• What to do: Copy every line below that has the word "Books" in it.
################
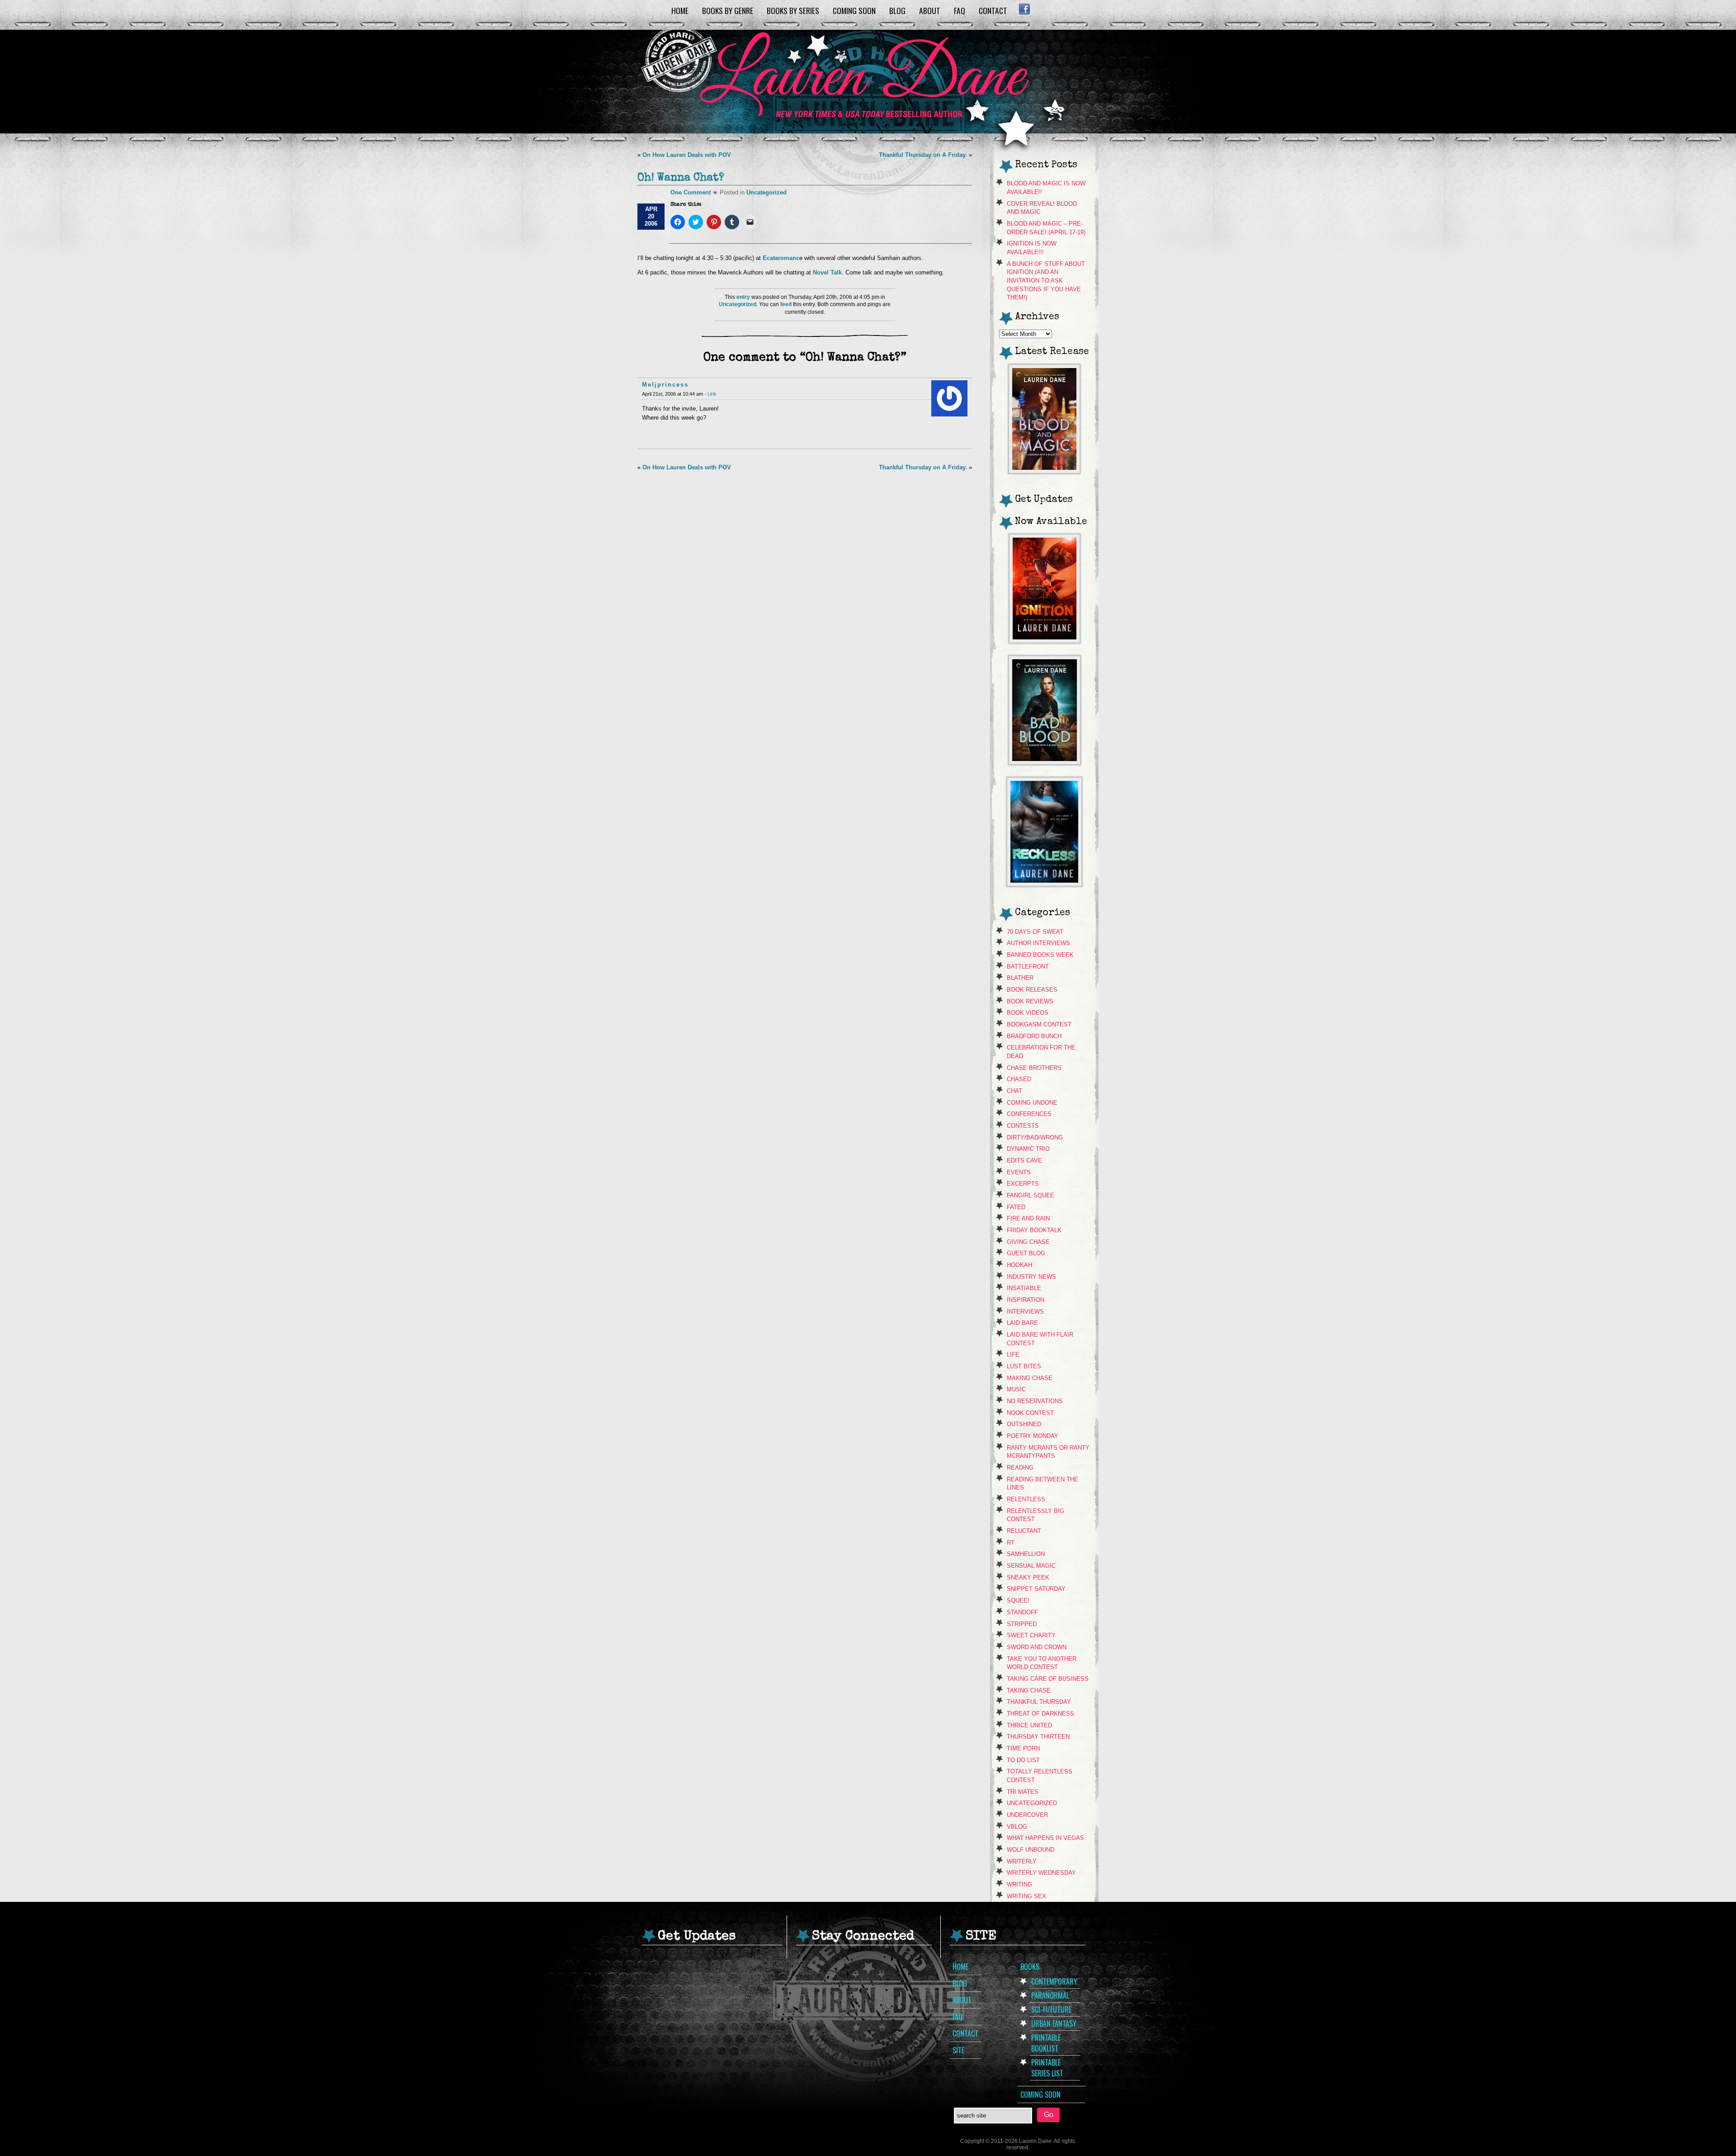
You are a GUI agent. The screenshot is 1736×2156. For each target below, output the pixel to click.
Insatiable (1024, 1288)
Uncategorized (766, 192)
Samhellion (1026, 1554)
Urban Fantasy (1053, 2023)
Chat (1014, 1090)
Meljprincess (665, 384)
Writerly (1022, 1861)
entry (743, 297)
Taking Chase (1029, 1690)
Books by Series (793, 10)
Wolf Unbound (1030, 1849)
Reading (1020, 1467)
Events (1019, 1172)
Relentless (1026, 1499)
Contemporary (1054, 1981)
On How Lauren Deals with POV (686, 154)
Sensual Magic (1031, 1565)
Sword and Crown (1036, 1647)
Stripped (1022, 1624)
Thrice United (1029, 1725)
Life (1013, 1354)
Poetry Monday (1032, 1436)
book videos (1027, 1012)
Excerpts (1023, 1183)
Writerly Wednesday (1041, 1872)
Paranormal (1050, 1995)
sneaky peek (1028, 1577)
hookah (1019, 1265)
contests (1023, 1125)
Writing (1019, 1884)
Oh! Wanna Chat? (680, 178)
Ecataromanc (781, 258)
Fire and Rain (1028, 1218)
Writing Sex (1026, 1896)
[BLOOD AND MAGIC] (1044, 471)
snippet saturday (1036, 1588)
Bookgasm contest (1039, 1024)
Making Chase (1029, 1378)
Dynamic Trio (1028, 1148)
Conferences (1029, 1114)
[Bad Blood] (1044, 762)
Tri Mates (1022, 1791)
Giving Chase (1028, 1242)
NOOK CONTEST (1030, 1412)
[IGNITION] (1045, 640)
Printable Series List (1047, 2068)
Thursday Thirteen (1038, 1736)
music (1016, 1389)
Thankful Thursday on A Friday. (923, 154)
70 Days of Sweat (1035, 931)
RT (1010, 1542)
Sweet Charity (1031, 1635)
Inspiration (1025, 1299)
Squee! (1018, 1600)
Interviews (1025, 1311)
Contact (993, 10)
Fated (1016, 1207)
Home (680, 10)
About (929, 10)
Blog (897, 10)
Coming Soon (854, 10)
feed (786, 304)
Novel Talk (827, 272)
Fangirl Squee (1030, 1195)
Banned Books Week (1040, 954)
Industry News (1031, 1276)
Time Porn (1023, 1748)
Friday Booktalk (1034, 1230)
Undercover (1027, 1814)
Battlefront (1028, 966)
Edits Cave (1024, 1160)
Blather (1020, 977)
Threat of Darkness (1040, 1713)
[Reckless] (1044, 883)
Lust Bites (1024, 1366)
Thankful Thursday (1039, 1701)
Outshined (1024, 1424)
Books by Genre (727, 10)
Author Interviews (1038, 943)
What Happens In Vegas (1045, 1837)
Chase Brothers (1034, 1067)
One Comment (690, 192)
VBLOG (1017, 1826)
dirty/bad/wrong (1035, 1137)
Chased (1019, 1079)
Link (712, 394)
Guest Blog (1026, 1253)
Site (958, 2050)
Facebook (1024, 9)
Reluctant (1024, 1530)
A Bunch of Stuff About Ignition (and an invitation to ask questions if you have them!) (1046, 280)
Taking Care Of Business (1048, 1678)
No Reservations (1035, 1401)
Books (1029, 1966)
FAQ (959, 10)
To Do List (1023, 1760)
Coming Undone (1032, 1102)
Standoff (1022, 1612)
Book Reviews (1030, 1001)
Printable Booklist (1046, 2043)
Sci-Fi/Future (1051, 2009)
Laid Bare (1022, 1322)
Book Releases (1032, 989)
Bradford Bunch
################
• Written response:
Books by Series (793, 10)
Banned Books Week (1040, 954)
Books by Genre (727, 10)
Books (1029, 1966)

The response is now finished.